__Provided text__.
# # #

Re: Today's call: summary on user agent compliance

Ian,

I'm gravely disappointed to hear you expressing the view, one year into this process, that third-party websites might just unilaterally renegotiate the W3C's Do Not Track standard post-ratification.  That cuts against the cooperative spirit of these productive discussions, and I trust it is not Google's position.

At any rate, I believe your view is misguided.  Third-party websites are, to be sure, under no binding obligation to comply with the W3C's Do Not Track standard.  But there are myriad reasons for companies to comply with the W3C specification, including growing pressures from users, policymakers, and the media.  Moreover, if a company claims to support Do Not Track and it doesn't, it'll have to deal with the Federal Trade Commission and other law enforcement agencies.  I should hope Google in particular appreciates the ramifications of incorrectly claiming to comply with a browser's default privacy setting.  It's no coincidence that industry participants in the working group have a strong preference to develop consensus on this issue.

# # #

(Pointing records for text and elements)
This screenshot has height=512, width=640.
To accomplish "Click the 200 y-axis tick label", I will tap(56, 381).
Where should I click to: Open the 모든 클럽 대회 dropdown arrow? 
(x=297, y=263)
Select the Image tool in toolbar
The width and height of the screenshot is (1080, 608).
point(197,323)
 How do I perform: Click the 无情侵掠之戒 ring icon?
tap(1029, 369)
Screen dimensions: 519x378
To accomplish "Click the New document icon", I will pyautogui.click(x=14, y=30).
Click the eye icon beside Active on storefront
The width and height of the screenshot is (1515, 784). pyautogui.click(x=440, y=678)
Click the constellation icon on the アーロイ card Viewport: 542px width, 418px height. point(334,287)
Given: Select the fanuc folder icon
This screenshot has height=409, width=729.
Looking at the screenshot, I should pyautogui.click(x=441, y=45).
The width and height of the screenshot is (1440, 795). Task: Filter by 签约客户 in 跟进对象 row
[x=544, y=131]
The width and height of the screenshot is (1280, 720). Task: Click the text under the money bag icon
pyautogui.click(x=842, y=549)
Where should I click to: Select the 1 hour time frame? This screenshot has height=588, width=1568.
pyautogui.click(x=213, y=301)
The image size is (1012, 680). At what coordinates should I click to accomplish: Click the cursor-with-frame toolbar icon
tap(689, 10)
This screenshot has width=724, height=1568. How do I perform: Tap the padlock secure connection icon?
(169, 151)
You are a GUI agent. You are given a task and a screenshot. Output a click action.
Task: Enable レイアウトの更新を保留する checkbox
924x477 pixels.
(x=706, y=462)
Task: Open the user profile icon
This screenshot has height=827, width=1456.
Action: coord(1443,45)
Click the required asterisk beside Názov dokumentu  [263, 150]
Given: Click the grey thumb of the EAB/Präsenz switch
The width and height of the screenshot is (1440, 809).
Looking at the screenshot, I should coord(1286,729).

# # #

__What this exercise asks__.
A – Return each line of the rows that contains the word "Where".
B – Write what comes next in the email about Do Not Track compliance, picking up after its final sentence.

__Outputs in order__.
A –
Where should I click to: Open the 모든 클럽 대회 dropdown arrow? 
Where should I click to: Select the 1 hour time frame? This screenshot has height=588, width=1568.

B –
Jonathan  


On Thursday, June 7, 2012 at 9:25 PM, Ian Fette (イアンフェッティ) wrote:

> A site is already under no obligation to conform to DNT. Would you rather have the user be clear that their request is being ignored, or left to wonder?
>  
> -Ian
>  
> On Thu, Jun 7, 2012 at 6:10 PM, Bjoern Hoehrmann <derhoermi@gmx.net (mailto:derhoermi@gmx.net)> wrote:
> > * Rigo Wenning wrote:
> > >[...]
> >  
> > Are you proposing that saying "I ignore your tracking preferences" is
> > all it should take to conform to the DNT specifications?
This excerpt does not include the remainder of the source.